A documentary was released at the end of May which is all about the cost of clothing to the environment and human rights issues.
I love a good documentary! But what makes this one special is how recently it was made AND how big it is – this interviews are with incredible people like the director of People Tree, Stella McCartney and Vandana Shiva as well as people around the world who are affected by the fashion industry.
40 million people are employed as garment workers – I knew this was a big issue, but it’s just incomprehensible! It shows as individuals what difference we can make as we buy clothes.
The world now consumes about 80 billion new pieces of clothing every year – what?!! Again, this is incomprehensible. It’s so wasteful and shows how unnecessary most of it must be. I donate any unwanted clothing to charity shops, but that’s not a closed loop as I don’t buy ALL my clothes second hand.
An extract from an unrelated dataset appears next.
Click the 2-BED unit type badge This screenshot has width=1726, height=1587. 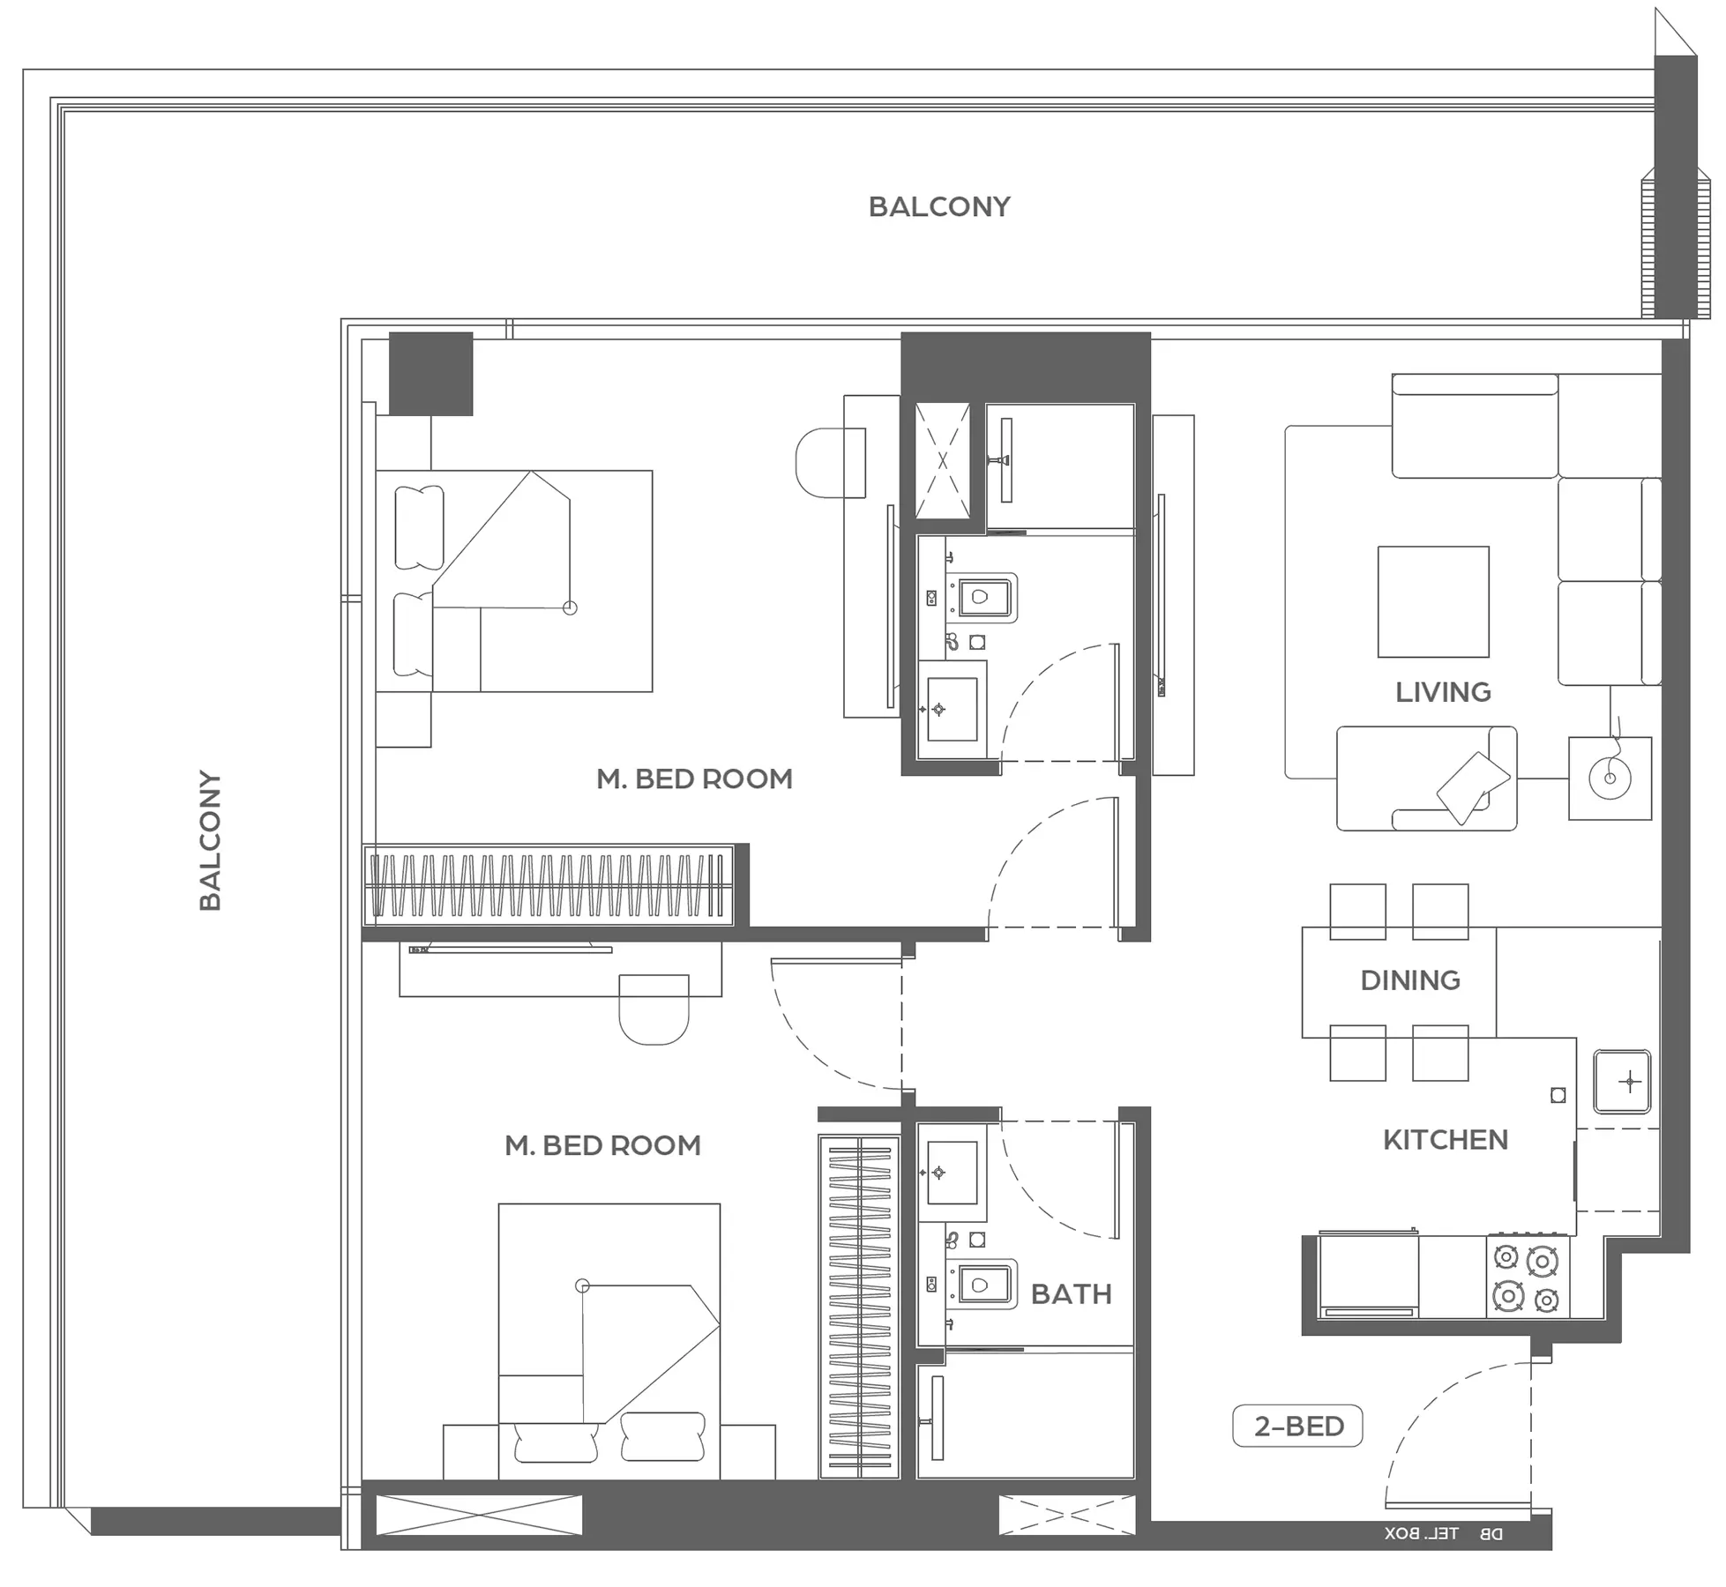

There was also a load of really interesting stories and facts about the importance of organic clothing. This was something I wasn’t really aware of, so it was super interesting! I’m going to make an effort from now on to buy more organic food and clothing.
I think I knew most of the human rights issues around the fashion industry, but it’s good to get a reminder! And I didn’t really consider the environmental factor before. So while this is a great way to be introduced to the issues with fast fashion, it’s also a useful film for anyone really.
The website has 5 Tips for Shopping Smarter which I will be putting into practice!
In addition to the individual responsibility and brand responsibilities, it also touched on the economic system. Capitalism demands constant growth – this is inherently unsustainable and requires some people to forgo their human rights in order for the system to work. I think this is really important for people to recognise, as we are limited in what we can do as individuals.
However, my personal target will be to buy everything from truly ethical companies (People Tree, Braintree etc.) or second hand (charity shops, ebay etc.). I think the only time I’m going to fall down on this is with underwear, socks and tights, as I don’t want to pay THAT much and I also feel a bit icky buying it second hand… We’ll see!
Have you got any tips for avoiding fast fashion?
As for capitalism… Well, I’ll have to work on what I can do about that!